#### RECORDS FOR PROCESSING:

.....

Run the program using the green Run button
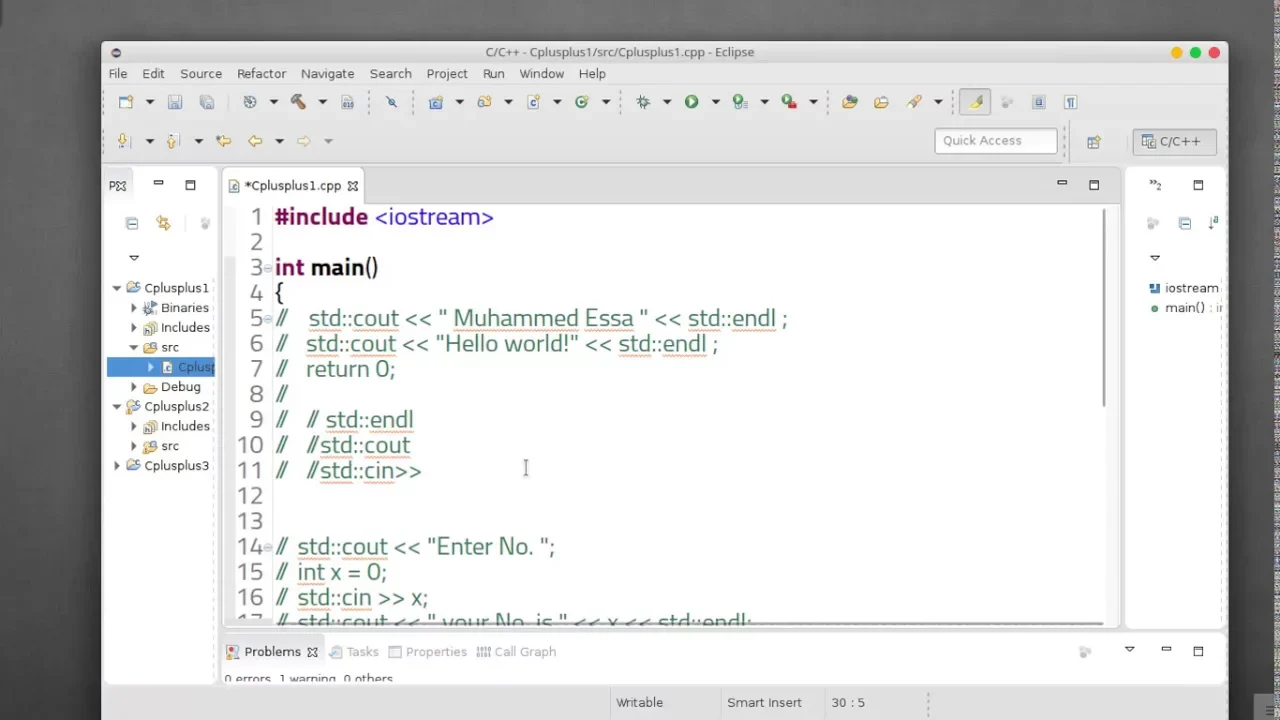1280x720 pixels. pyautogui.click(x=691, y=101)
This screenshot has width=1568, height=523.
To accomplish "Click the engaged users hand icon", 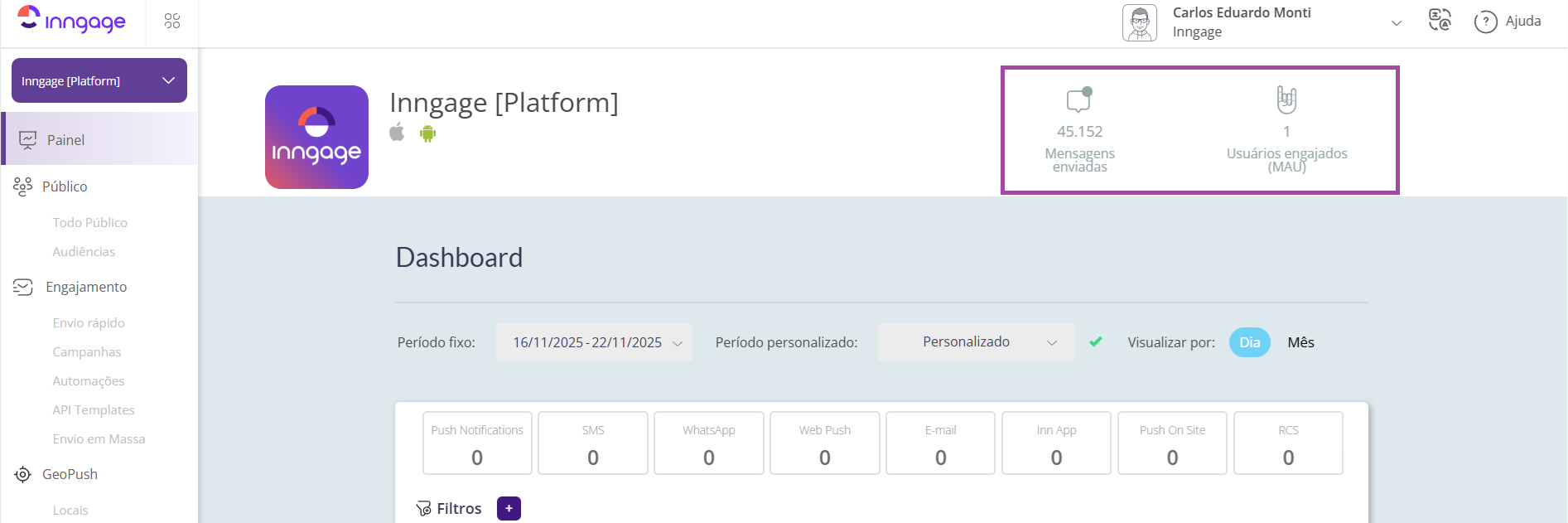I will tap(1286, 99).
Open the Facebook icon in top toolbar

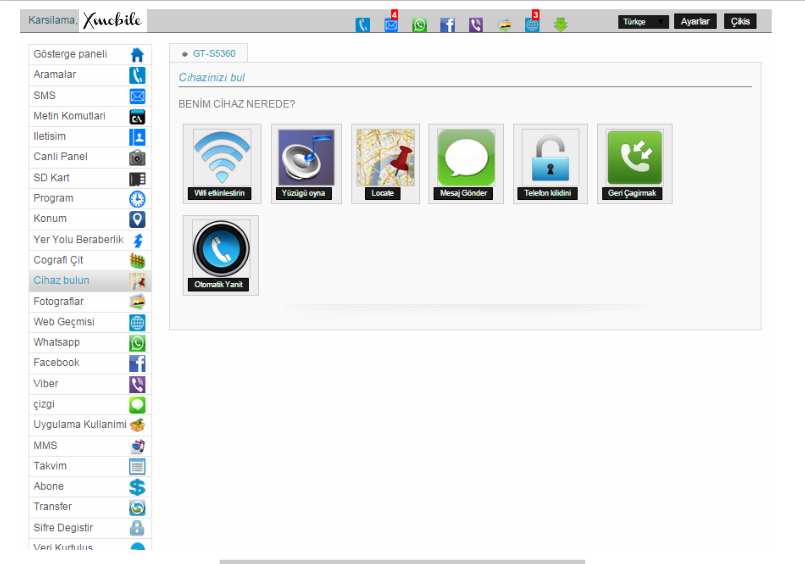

.....

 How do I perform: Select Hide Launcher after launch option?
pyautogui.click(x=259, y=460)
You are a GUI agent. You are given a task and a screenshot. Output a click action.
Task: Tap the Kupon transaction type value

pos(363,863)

.....

#### PROBLEM STATEMENT:
Copy out each line carrying the string "screenshot" from the data.

#### EXERCISE ANSWER:
This screenshot has width=1568, height=523.
You are a GUI agent. You are given a task and a screenshot. Output a click action.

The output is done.